We have all been doing a delicate dance on the head of a pin as we watch the impact of COVID-19 on our community – both with regard to infection as well as the impact on our economy.
Unlike the fires and power outages, there seems to be no clear signal that will allow us to resume our lives. We are adjusting to new protocols as we continue to wait and slowly explore safe opportunities. As of Monday, June 1, the Superior Court will open all criminal courtrooms, bringing hundreds of involved parties to a courthouse which has been all but empty these last few months. While anxiety is high, extensive preparations have been made, and every possible tool in the toolbox is being utilized to ensure citizens have safe access to justice.
To add to the confusion and fear, our sheriff has now said he will no longer enforce the Public Health Order.
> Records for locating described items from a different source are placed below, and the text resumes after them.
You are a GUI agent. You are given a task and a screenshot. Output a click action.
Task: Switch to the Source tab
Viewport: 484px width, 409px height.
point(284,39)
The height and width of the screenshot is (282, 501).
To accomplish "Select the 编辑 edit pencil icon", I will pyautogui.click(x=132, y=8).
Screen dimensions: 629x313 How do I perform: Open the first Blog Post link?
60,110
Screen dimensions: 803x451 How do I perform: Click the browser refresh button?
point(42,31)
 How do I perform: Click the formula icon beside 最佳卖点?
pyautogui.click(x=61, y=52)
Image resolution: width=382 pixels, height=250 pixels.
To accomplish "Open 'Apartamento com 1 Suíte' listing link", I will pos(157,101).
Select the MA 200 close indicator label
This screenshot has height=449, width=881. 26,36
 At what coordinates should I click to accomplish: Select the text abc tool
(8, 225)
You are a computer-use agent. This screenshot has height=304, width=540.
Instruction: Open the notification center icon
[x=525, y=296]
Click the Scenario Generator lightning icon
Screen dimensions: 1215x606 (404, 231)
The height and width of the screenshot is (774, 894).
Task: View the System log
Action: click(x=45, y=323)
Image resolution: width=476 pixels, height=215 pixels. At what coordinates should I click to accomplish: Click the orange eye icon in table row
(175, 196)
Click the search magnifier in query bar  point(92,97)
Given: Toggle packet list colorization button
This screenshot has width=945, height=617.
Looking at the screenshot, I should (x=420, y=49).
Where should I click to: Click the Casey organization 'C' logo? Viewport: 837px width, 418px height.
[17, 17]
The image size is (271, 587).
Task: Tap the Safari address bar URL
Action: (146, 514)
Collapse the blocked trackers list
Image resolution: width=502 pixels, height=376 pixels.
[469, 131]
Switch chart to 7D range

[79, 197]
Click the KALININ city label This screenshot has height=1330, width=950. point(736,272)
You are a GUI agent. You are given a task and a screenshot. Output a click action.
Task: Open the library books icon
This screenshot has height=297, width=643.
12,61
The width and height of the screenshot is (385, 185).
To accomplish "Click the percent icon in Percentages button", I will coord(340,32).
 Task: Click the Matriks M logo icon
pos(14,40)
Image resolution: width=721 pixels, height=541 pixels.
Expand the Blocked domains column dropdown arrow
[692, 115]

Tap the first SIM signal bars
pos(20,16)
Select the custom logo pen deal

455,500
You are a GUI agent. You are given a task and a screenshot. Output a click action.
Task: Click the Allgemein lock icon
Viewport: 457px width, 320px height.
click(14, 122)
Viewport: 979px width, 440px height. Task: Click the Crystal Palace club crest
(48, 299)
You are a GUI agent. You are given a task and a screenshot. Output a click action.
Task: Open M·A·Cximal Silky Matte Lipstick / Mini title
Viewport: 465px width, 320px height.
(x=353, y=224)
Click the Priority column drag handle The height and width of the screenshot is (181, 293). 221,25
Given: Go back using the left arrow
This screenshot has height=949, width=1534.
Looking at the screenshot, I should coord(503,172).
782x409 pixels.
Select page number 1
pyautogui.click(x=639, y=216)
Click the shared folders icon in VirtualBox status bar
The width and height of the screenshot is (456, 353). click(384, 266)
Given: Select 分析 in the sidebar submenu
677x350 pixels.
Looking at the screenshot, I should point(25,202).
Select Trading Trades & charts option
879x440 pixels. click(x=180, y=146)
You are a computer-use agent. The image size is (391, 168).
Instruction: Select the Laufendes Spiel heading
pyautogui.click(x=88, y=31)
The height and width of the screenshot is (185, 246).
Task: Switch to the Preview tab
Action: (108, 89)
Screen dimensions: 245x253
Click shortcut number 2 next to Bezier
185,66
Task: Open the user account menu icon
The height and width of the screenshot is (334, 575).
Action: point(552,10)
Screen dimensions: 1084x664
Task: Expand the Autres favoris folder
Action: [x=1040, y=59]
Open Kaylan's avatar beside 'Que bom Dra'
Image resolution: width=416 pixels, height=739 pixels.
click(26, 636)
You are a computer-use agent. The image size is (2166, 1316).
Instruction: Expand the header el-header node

Yes, it is difficult to enforce and at times may seem arbitrary. That said, the sheriff and I both know our role is not to make policy but to enforce the rules. We can play an effective role in developing policy, but at the end of the day, our primary responsibility lies with the enforcement of those rules.
Because the sheriff’s position is at odds with other law enforcement agencies and creates unnecessary inconsistent messages throughout the county, I feel compelled to remind the public that ultimately the decision to file criminal charges lies with the office of the District Attorney. I am trained in law not science and will rely upon the experts to navigate a safe path forward for us through this time. Thus, I will work with other law enforcement and community leaders to educate, and where necessary, enforce the orders issued by our Public Health Officer.
I am hopeful we can continue this journey in a reasonable and responsible manner, watching out for each other while putting the smallest number of people at risk. We are tired, scared and worried, but we are resilient and we must be vigilant. Rather than arguing about rules and orders, let’s keep the focus on saving lives.